Bei der Konsultation des Bundesrates mit den Parteien zum Rahmenabkommen letzte Woche gaben die «Staatsbeihilfen» zu reden. Das Thema wurde lange wenig beachtet. Unterdessen gilt es bei Juristen und bürgerlichen Politiker wichtiger als die offenen Fragen zum Lohnschutz.
«Präzisierungen müssten möglich sein»
So etwas fehle im jetzigen Entwurf. Darum erachtet er aus juristischer Sicht das Rahmenabkommen im Bereich Beihilfen für verbesserungsfähig. Präzisierungen mit Brüssel «müssten möglich sein», glaubt Zurkinden.

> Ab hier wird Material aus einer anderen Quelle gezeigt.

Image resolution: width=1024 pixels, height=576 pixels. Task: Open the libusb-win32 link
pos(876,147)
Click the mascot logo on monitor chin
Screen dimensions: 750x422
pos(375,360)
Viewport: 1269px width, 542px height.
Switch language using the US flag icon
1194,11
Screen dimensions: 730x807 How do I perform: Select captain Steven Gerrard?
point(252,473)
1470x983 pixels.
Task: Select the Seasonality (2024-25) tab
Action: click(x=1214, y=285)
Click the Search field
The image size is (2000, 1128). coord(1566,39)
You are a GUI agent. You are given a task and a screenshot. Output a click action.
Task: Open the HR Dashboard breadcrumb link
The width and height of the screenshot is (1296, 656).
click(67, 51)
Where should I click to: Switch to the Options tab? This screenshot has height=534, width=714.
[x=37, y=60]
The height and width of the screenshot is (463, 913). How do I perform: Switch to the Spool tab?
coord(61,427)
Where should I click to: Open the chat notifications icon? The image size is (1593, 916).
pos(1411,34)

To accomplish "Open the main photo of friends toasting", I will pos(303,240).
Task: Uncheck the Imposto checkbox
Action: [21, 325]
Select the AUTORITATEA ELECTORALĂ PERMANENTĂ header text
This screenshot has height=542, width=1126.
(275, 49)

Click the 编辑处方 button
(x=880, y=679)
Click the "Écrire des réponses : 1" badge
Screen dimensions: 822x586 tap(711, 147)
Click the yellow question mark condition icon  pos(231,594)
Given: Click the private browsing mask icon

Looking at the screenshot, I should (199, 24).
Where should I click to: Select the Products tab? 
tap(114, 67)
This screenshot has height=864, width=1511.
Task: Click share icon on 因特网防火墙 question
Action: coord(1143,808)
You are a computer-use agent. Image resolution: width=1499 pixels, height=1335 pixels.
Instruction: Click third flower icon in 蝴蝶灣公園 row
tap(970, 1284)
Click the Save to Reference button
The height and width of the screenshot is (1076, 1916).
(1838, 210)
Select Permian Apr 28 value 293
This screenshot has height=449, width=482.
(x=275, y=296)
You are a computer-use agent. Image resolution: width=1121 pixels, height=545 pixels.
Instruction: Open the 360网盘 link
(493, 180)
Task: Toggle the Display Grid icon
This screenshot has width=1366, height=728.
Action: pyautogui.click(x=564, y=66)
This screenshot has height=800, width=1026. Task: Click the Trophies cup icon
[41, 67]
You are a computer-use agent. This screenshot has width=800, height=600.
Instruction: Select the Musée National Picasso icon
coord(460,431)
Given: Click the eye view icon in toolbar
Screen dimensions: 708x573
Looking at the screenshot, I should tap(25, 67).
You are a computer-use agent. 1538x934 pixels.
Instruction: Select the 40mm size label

Genau von solchen Präzisierungen im Bereich Staatsbeihilfen dürfte ein «Ja» oder «Nein» der Kantone zum Rahmenabkommen abhängen. Nach der Konsultation mit dem Bundesrat wird die Konferenz der Kantonsregierungen (KdK) am 29. März ihre Position zum «InstA» festlegen.